How does this help Scott Walker for 2016? The national media's reaction to the story. Coming in the wake of the Chris Christie bridge scandal, this e-mail dump was seen by the national political press as being Walker's version of Christie's problem. Only thing is, once nothing in the e-mails showed Walker with any kind of obvious connection to criminal activity -- some talk about knowledge of the secret e-mail system, but otherwise mainly the unseemly chain e-mails -- the national press essentially declared that there was nothing on Walker. The original John Doe investigation, which could have been the fodder for national media investigations if and when Gov. Walker becomes a presidential front-runner, has now had its time in the spotlight, Walker seemingly came off as not so bad, and the story is now "old news." It's how the national media operates. In a way, this was a preliminary national vetting for 2016.
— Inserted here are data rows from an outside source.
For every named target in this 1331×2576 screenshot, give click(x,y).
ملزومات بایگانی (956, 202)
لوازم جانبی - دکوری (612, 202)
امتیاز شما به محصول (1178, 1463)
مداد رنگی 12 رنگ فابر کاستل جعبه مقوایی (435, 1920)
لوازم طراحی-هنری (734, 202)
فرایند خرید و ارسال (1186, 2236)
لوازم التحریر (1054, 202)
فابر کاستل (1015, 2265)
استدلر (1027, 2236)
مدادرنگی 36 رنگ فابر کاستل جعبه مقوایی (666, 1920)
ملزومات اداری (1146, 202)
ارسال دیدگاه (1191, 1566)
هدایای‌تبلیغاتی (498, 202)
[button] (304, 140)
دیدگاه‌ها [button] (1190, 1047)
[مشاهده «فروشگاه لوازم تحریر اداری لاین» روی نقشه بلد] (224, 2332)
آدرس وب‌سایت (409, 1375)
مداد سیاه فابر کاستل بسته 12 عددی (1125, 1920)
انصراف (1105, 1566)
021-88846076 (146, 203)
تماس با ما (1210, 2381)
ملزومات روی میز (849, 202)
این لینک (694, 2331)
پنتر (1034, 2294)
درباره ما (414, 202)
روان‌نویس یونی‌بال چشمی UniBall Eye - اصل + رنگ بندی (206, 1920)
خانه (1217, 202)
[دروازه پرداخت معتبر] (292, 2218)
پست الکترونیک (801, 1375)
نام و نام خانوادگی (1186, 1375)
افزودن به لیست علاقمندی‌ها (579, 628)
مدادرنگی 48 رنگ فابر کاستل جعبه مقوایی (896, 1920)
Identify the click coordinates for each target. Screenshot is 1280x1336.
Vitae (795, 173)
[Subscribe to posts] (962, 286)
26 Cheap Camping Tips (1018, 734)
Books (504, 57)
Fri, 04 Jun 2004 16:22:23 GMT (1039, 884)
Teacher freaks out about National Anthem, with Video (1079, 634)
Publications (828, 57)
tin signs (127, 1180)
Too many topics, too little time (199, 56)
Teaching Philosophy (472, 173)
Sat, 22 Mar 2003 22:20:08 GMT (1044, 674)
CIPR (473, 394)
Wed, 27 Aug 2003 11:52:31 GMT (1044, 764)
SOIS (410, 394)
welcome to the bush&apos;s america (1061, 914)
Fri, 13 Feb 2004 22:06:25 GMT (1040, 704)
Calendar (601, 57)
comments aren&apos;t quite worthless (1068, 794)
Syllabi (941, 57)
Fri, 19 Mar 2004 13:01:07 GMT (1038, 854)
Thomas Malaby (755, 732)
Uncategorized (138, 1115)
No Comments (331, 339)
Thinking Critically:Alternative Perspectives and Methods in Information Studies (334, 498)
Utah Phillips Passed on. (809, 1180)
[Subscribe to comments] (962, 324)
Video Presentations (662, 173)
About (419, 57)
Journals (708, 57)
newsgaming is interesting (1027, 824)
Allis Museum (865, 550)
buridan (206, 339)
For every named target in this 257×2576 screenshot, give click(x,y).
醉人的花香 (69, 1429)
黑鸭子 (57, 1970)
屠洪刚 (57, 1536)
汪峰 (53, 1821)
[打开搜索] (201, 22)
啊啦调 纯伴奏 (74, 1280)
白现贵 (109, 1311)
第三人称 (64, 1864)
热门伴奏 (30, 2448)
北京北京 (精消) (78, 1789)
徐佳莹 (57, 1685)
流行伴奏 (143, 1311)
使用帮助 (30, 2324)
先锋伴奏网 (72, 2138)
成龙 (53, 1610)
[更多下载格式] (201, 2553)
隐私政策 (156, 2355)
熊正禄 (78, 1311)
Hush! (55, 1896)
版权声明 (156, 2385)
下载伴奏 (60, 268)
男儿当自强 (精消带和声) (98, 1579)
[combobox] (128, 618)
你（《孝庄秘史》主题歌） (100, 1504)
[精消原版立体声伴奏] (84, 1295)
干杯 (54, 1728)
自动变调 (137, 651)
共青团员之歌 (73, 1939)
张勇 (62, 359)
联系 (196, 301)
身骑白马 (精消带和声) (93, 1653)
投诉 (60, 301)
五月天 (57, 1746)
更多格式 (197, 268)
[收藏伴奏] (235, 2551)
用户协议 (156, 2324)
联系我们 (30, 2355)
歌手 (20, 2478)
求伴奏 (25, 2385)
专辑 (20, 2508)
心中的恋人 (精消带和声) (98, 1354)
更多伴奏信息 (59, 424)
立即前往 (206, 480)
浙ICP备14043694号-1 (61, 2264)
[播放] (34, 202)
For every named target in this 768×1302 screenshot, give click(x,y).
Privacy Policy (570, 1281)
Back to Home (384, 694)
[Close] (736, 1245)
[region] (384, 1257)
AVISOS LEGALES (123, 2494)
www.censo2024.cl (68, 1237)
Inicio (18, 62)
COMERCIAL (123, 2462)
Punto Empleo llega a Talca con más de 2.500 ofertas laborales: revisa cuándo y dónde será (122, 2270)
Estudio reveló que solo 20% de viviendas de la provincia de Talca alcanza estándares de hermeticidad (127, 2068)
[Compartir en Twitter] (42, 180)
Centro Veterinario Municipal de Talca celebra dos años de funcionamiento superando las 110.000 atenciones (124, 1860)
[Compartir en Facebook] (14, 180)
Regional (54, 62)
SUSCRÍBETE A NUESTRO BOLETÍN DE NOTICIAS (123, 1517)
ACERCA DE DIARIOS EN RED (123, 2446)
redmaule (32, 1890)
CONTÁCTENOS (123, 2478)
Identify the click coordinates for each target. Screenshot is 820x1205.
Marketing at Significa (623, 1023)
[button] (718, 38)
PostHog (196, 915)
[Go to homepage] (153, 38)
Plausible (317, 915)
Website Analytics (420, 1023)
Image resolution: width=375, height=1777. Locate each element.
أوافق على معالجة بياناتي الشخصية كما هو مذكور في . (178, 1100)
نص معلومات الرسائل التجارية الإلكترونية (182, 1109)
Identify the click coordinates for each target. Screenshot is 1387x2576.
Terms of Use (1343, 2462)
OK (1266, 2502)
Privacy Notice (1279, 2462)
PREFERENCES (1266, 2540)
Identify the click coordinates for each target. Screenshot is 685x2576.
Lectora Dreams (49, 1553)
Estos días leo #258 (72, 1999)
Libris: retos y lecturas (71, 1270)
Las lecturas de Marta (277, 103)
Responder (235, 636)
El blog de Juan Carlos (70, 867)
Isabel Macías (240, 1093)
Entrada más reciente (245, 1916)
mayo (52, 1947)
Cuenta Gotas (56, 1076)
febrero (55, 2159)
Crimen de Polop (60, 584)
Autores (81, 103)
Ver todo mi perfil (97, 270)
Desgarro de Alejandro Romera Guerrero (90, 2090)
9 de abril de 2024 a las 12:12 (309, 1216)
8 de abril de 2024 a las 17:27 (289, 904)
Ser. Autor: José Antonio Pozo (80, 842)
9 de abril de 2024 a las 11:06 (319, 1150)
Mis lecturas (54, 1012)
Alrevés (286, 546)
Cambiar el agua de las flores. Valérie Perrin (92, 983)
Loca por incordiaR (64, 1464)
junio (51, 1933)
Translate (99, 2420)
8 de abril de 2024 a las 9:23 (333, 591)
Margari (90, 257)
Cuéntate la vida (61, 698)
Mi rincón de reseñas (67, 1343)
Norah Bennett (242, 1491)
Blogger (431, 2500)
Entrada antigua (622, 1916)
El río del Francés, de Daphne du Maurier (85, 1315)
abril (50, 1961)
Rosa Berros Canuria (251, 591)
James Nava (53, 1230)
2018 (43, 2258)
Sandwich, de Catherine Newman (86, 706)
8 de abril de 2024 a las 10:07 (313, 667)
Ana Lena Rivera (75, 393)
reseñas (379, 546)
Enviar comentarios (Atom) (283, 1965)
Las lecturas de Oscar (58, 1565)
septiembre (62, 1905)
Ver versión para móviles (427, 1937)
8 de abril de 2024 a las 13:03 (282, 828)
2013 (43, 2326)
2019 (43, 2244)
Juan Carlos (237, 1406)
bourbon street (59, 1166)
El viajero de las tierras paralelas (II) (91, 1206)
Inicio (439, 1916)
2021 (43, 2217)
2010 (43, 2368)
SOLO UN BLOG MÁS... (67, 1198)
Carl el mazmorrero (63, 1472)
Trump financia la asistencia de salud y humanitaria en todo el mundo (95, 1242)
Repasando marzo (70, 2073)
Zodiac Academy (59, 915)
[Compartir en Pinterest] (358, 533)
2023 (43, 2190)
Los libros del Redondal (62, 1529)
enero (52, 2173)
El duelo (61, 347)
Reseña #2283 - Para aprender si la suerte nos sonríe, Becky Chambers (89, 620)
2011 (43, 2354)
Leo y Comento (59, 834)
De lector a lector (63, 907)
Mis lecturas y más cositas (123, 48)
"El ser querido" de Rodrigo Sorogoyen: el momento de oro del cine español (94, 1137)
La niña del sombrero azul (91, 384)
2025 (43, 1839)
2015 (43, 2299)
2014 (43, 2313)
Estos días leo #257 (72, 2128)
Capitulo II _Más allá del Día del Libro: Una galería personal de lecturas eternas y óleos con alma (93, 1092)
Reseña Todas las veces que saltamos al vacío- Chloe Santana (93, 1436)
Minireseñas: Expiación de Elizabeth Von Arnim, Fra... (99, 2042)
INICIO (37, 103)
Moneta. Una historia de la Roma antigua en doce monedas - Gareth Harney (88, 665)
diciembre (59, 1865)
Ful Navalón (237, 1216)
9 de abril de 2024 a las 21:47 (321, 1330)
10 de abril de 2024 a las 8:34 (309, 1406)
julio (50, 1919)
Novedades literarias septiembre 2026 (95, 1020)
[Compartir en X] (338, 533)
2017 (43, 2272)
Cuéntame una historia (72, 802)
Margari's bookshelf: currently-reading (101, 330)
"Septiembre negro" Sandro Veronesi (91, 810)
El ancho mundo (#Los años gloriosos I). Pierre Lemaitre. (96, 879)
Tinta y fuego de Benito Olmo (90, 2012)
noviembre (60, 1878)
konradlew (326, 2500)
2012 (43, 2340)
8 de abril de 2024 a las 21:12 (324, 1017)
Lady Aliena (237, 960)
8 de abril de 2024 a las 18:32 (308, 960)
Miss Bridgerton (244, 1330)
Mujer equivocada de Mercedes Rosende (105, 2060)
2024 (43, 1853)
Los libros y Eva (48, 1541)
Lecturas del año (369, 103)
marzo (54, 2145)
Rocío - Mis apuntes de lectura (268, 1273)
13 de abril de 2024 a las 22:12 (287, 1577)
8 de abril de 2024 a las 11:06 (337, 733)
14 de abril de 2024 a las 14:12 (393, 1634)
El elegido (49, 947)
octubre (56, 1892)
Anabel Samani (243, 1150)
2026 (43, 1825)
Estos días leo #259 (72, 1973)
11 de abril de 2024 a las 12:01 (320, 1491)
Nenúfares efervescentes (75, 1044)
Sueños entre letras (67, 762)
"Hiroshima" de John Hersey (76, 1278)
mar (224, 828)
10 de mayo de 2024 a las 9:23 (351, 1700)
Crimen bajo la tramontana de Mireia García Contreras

In fact, a national storyline seems to be developing praising Walker for his luck in avoiding any illegalities and his skill in managing political situations. Barring any new details from the current John Doe investigation or some other news items of which we are not aware, this gestating perspective on Walker may become the main underscore to Walker coverage in a presidential primary -- and, perhaps, even in a general election campaign.
This does NOT mean Scott Walker has a perfectly clear rout to the nomination. Other organizations -- the Mother Jones's of the world -- will continue to dig and may uncover more uncouth details, and this is before the inevitable rehashing of the toxic atmosphere fomented in 2011, along with his other policies that are simply too conservative to win on a national ticket against the likes of Hillary Clinton. Yet a major stumbling block may have been unwittingly removed two years before Scott Walker truly could enter the presidential campaign spotlight. His luck and skill may yet pay off in the end.